If the ZMA is giving you a more restful sleep than that is worth more than any TRANSIENT raise in test levels that any OTC supplement might bring. During sleep is when our bodies go into "repair and growth mode" and when we have our greatest GH pulse. Sleep/recovery is one of the 3 points on the bodybuilding pyramid!


----------



## lwb357 (Dec 23, 2001)

maryjean.... i've heard that minerals compete with or are destroyed by certain vitamins and should be taken seperately and on an empty stomach. B-vitamins are water soluable and have to be taken with food so that they will remain in your system long enough to be absorbed.


----------



## Crayon (Dec 24, 2001)

1. What is it and where does it come from?

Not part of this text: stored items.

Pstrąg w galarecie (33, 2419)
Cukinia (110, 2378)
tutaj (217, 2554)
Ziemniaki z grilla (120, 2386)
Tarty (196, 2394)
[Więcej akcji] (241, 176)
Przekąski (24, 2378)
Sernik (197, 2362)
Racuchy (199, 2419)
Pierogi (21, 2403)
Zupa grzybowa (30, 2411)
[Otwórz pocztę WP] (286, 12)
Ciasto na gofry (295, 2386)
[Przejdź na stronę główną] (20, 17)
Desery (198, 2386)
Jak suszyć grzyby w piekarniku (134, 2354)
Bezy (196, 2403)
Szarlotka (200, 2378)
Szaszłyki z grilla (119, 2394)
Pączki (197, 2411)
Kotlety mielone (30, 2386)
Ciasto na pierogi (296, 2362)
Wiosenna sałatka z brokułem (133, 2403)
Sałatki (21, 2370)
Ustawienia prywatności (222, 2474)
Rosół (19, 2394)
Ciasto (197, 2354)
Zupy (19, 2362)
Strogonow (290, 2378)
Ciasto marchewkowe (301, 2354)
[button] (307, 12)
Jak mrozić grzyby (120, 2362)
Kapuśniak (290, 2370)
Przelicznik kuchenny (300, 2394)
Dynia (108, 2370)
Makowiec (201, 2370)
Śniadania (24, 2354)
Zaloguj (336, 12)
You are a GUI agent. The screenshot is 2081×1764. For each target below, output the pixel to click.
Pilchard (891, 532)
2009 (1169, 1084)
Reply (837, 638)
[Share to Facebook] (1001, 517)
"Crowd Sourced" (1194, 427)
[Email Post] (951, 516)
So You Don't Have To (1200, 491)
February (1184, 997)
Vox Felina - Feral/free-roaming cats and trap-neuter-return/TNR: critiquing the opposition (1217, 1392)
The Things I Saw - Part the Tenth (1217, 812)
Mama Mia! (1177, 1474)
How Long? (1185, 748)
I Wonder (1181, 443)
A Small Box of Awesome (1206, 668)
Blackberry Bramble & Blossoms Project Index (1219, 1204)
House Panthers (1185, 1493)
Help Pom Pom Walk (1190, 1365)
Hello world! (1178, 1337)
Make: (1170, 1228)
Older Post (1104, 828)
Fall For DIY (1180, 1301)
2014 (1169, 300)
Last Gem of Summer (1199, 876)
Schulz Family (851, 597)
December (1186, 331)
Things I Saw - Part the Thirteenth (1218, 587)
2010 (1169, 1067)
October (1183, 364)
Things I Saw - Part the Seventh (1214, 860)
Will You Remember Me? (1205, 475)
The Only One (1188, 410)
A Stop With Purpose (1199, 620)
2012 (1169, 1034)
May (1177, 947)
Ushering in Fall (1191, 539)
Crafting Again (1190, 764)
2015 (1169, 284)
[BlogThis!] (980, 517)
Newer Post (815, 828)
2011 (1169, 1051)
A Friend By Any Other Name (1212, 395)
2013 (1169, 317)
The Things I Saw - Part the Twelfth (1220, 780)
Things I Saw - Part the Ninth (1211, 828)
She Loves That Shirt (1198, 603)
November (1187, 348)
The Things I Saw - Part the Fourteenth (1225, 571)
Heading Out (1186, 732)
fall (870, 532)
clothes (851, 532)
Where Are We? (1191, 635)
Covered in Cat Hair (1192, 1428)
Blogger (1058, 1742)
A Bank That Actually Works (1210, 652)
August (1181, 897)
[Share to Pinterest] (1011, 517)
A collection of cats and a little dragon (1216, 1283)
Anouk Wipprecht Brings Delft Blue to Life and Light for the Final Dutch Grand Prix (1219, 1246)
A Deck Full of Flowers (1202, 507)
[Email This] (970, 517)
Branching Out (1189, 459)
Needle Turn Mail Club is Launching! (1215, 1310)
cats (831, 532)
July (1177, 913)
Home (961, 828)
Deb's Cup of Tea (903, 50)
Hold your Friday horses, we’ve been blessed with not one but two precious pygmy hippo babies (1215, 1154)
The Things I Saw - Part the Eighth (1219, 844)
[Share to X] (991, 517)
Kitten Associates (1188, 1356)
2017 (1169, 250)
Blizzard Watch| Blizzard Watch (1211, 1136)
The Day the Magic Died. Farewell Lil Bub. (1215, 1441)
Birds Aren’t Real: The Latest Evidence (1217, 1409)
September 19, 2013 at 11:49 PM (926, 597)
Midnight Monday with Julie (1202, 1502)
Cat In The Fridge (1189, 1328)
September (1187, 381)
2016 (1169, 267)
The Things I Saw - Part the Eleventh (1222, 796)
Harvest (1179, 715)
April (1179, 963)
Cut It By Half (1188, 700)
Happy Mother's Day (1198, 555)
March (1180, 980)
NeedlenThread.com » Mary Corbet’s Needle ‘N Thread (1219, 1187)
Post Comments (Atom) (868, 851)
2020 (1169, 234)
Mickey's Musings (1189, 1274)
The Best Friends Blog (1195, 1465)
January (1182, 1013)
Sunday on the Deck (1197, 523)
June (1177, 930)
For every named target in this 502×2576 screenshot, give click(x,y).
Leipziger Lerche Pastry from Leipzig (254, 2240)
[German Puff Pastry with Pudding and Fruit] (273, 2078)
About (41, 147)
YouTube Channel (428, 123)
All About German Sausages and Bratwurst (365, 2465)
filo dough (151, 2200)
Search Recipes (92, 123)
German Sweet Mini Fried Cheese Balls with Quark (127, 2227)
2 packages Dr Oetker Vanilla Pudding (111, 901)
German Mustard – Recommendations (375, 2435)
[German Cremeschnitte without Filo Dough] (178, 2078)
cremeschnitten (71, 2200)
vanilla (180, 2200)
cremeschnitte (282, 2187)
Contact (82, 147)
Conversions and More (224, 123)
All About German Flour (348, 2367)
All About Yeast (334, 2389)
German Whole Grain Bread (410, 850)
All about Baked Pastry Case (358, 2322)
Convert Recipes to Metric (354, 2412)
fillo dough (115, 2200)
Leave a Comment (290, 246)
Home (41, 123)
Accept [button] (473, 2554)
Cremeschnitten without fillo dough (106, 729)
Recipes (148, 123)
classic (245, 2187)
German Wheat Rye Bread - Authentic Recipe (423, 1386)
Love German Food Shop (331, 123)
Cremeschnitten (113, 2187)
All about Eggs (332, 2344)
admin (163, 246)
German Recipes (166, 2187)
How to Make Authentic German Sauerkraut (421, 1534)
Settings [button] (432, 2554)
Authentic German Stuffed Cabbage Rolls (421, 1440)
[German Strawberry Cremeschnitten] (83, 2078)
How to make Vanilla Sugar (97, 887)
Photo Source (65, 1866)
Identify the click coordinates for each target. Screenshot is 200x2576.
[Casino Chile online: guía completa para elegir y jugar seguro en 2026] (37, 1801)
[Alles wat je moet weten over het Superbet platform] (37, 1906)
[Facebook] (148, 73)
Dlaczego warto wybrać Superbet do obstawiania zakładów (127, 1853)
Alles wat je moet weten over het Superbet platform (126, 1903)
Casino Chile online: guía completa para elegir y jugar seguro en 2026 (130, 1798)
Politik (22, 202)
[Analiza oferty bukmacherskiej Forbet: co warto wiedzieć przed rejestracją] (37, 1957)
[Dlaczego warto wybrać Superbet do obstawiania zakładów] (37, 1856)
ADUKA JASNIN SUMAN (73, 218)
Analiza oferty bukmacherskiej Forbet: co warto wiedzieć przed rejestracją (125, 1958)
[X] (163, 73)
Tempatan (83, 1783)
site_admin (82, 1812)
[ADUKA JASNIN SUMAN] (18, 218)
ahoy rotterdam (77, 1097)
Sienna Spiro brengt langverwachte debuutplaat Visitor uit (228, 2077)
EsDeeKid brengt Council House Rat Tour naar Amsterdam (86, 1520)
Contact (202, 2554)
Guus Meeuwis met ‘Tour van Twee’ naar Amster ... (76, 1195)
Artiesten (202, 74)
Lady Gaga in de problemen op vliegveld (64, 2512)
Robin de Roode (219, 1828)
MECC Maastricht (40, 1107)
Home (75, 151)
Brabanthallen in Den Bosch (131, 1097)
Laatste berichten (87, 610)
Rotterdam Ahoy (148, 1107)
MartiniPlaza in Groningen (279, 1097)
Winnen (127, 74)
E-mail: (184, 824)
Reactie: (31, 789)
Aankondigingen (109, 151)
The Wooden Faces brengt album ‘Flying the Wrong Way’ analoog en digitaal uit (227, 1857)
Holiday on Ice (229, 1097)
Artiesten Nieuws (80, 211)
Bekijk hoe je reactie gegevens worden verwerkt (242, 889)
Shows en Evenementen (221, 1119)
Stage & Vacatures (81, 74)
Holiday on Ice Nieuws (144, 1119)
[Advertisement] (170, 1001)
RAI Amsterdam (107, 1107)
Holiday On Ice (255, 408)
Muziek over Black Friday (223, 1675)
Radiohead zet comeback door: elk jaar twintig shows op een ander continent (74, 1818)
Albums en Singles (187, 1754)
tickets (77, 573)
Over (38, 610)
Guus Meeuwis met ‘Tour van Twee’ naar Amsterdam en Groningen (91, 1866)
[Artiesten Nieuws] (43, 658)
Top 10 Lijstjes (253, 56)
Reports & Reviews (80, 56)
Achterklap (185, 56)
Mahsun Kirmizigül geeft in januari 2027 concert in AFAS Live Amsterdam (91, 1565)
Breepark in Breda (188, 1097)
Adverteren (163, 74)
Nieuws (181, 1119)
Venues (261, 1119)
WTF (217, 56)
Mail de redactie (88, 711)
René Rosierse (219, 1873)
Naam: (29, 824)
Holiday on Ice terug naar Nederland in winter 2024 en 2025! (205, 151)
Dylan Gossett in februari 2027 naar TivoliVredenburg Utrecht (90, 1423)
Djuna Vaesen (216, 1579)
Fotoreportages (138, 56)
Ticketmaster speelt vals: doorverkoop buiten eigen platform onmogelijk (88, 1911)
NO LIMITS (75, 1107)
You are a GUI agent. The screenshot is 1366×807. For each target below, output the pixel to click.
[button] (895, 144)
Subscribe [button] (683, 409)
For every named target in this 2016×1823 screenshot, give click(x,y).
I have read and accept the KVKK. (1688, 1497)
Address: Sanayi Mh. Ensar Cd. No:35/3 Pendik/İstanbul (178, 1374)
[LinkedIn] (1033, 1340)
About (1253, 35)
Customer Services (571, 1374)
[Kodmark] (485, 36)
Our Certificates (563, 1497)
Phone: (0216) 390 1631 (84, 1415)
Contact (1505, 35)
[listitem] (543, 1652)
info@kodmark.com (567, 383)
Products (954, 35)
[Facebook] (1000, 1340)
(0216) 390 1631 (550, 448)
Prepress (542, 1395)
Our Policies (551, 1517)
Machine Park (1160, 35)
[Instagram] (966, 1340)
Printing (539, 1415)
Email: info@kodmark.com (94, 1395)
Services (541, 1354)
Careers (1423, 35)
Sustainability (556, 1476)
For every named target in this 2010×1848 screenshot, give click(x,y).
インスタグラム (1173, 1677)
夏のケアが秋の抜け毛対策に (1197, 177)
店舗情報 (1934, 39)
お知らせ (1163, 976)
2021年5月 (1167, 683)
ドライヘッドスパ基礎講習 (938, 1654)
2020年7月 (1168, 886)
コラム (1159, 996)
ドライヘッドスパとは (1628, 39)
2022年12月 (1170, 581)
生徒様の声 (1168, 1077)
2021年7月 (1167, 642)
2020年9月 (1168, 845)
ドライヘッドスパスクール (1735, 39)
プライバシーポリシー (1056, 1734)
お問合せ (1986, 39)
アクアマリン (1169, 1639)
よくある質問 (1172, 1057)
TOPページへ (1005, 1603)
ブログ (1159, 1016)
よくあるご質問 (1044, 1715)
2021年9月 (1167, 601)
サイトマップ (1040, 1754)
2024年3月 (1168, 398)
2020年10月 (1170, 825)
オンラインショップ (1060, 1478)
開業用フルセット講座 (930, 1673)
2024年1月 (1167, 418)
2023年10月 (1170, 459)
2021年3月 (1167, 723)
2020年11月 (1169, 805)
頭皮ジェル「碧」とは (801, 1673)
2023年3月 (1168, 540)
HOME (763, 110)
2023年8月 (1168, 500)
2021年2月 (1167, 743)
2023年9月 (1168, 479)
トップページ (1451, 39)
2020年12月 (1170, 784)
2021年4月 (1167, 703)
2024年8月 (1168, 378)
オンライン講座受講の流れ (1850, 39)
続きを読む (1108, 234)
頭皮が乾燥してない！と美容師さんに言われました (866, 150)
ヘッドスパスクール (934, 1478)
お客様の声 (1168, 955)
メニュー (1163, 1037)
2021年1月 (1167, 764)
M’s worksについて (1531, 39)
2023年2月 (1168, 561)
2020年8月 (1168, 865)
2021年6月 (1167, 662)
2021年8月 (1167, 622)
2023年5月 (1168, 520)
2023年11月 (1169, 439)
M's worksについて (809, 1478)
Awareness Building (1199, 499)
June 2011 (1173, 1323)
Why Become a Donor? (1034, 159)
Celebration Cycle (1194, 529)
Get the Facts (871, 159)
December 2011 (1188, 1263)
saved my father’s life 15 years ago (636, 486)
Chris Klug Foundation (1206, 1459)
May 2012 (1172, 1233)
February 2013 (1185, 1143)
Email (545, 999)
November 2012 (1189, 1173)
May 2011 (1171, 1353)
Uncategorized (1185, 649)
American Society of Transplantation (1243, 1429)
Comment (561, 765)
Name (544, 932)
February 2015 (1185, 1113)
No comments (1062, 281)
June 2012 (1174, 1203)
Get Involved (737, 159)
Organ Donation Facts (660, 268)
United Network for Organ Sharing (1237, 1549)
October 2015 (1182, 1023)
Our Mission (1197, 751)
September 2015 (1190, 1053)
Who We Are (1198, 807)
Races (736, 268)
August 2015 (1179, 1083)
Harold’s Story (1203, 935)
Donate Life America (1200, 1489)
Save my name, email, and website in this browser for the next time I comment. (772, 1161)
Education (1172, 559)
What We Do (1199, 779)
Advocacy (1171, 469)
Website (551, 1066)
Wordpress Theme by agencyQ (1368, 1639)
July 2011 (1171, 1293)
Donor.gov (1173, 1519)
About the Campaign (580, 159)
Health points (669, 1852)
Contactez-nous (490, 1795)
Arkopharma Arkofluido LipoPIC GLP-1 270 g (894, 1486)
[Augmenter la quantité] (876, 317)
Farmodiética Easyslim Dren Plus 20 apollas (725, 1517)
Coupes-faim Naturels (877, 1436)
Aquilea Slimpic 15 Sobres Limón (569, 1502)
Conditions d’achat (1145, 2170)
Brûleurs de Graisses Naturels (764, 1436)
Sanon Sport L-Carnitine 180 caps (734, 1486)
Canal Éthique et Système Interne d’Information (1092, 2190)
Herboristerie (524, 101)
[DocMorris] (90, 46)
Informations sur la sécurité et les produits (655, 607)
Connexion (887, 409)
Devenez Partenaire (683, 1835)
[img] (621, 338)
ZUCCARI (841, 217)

ZMA is a scientifically designed anabolic mineral formula. It contains Zinc Monomethionine Aspartate plus Magnesium Aspartate and vitamin B-6, and is an all-natural product that has been clinically proven to significantly increase anabolic hormone levels and muscle strength in trained athletes. 



2. What does it do and what scientific studies give evidence to support this?

Don't get me started! There is a large body of scientific evidence supportive of ZMA. Zinc and Magnesium are commonly depleted from your body. Studies have shown that supplementing with 30mg of Zinc and 450mg of Magnesium per day can elevate testosterone levels up to 30%!
The most talked about study is the following. Lorrie Brilla, PhD, a sports performance researcher at Western Washington University, recently reported that ZMA significantly increase free testosterone levels and muscle strength in NCAA football players. These ZMA study results were presented by Dr. Brilla on June 2, 1999, at the 46th Annual Meeting of the American College of Sports Medicine in Seattle, WA, and were published in the official ACSM journal, Medicine and Science in Sports and Exercise, Vol. 31, No. 5, May 1999.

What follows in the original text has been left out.